_Exercise description_
The entries that follow need to be reproduced exactly, minus any images.

_Input data_
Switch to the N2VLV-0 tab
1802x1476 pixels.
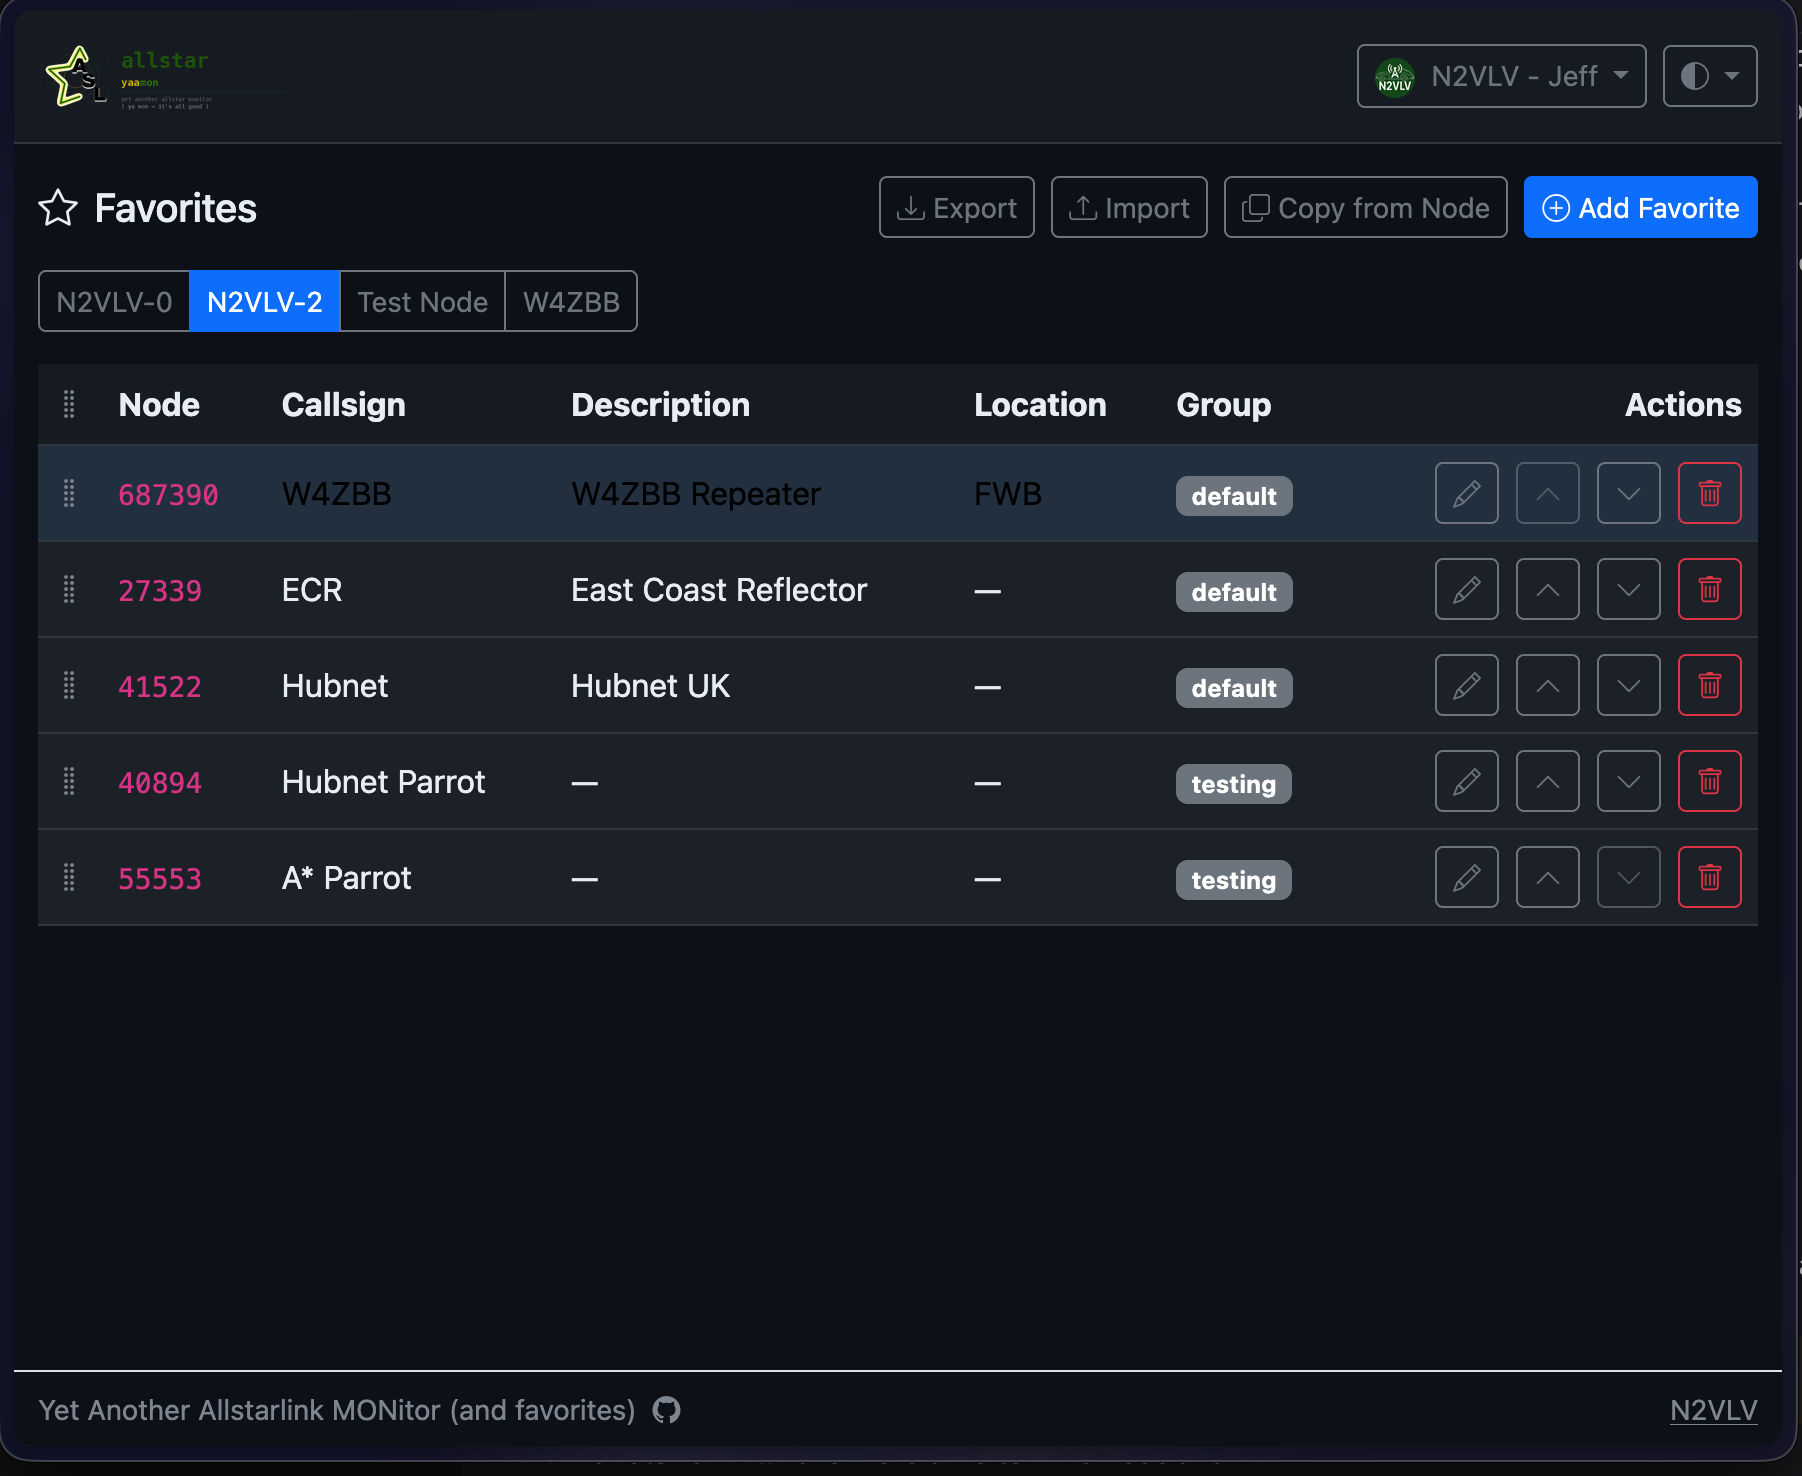114,301
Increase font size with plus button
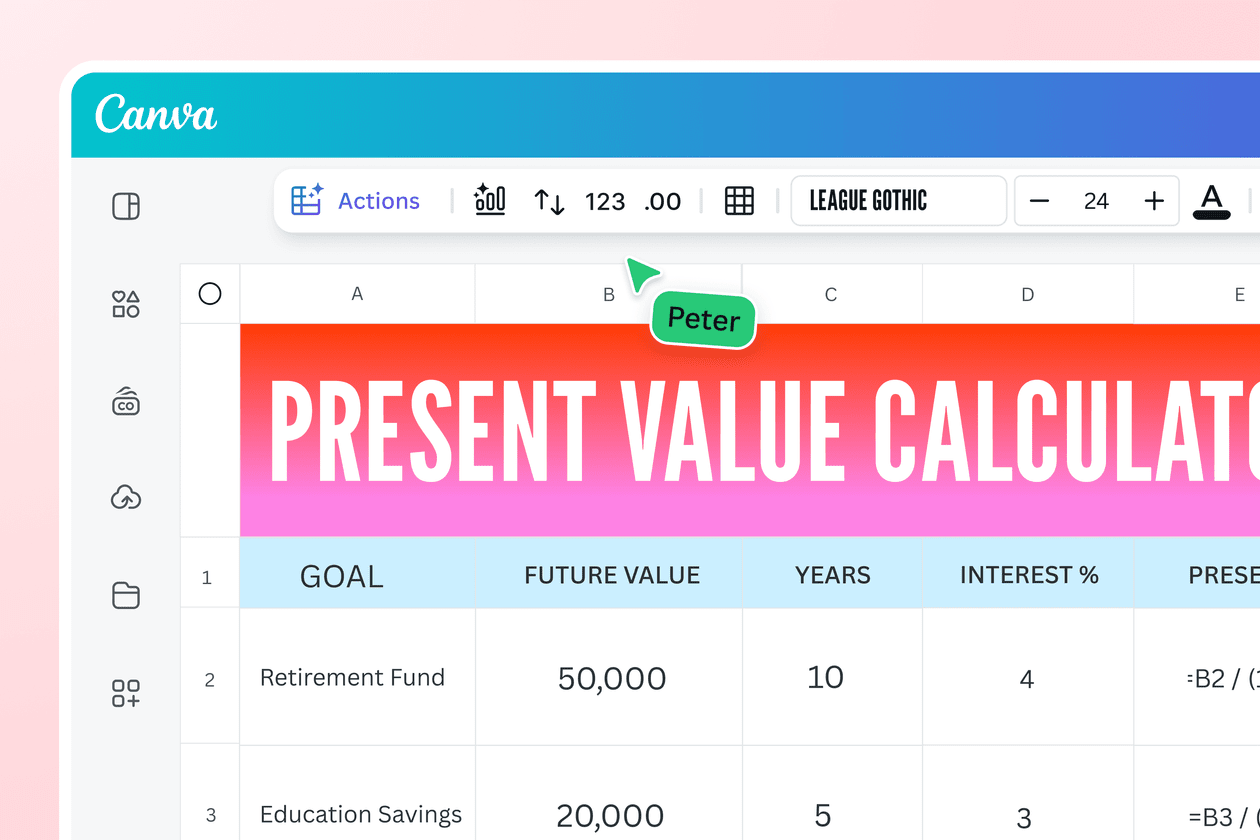Viewport: 1260px width, 840px height. point(1154,201)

_Task solution_
Switch to the N2VLV-0 tab
1802x1476 pixels.
114,301
Increase font size with plus button
Viewport: 1260px width, 840px height. point(1154,201)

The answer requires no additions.